Open source software is software that can be publicly modified and/or shared. More specifically, we are talking about FLOSS which stands for Free/Libre Open Source Software which refers to freedom (libre) and not price. Open source software is composed of source code open to anyone for use or modification. Because of this type of public collaboration, there are many benefits to using open source for your organization or for yourself.
When source code is free to view and modify, more people can help improve software. There is no limit with open source—no company can restrict the amount of innovative ideas that will improve the software. In addition, code is reviewed by many people so bugs can be found and fixed quicker. This means that code is more secure and efficient since flaws are often fixed faster compared to proprietary software. Finally, developers who have passion for technological progress enjoy spending their time and knowledge making programs better, more reliable, and more secure.

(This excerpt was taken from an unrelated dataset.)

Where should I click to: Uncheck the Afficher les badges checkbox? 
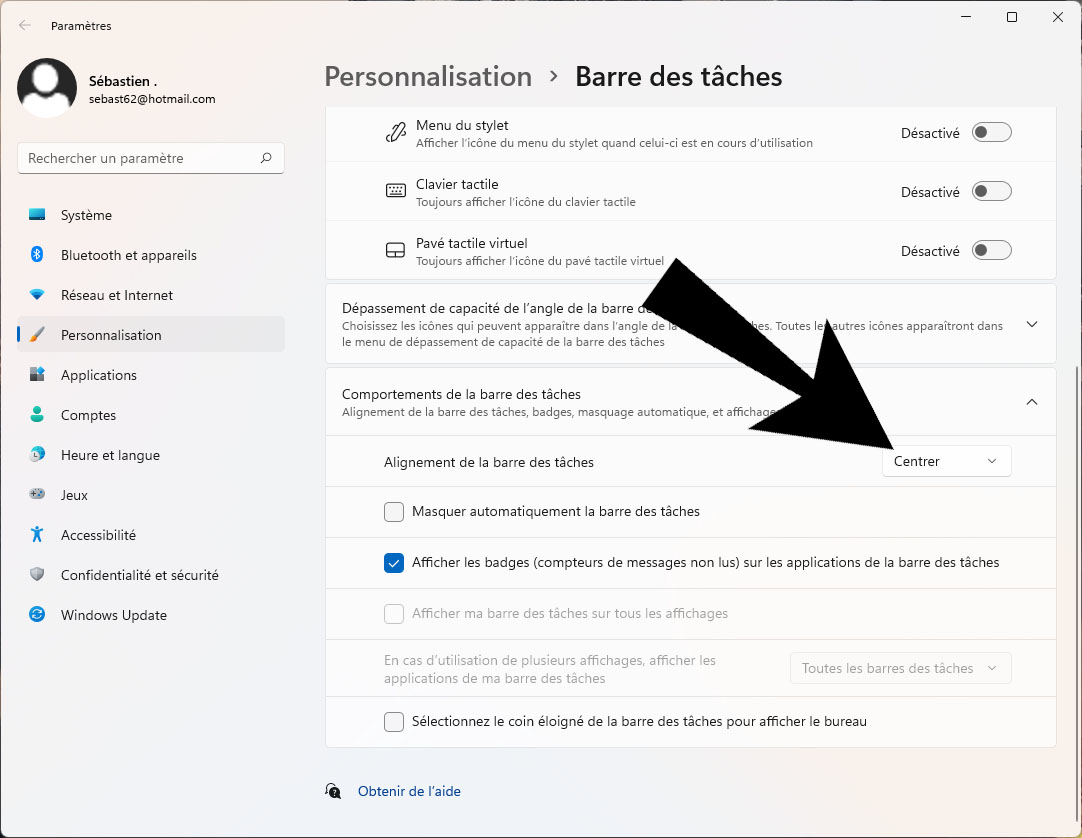click(x=394, y=563)
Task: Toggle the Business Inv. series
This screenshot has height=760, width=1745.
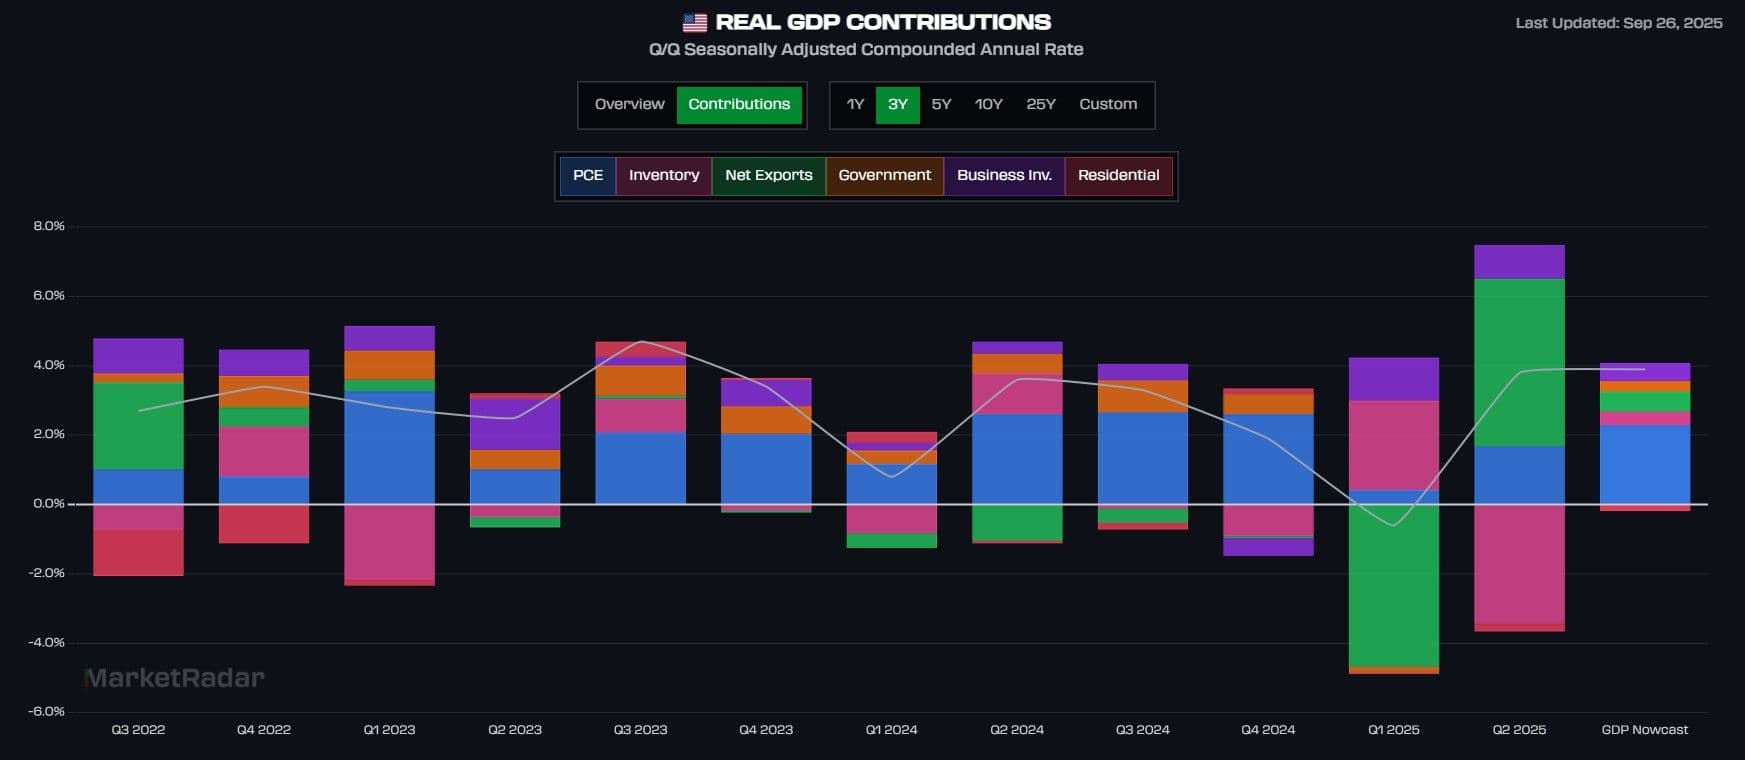Action: pyautogui.click(x=1004, y=176)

Most of what open source stands for is the value of community and collaboration. Being able to view the code is essential in learning the behavior of the software. However, the amount of support forums and various chats also help programmers to learn more deeply about the software. Being an active contributor to open source is beneficial to a developer and builds their reputation in the community (and with some potential employers).
Because you have access to the source code, you can know exactly what is in open source software. With proprietary software, you have to trust the vendor for both code security and reliability.
Businesses or individuals have the ability to make changes to open source software to personalize it or make it fit their needs. Proprietary software usually does not allow modifications along with many other rules and obligations. Customers are also able to avoid being tied to one company’s proprietary software and have the freedom to choose another. With open source programs, customers can choose when to change or upgrade their software.
Open source software is available at little or no cost for the software itself. There may be costs for internal or third-party training, support or other services, but you decide what services you want and who provides them. You are not captive to a single supplier. Companies and individuals often prefer open source programs over proprietary ones due to significant cost differences.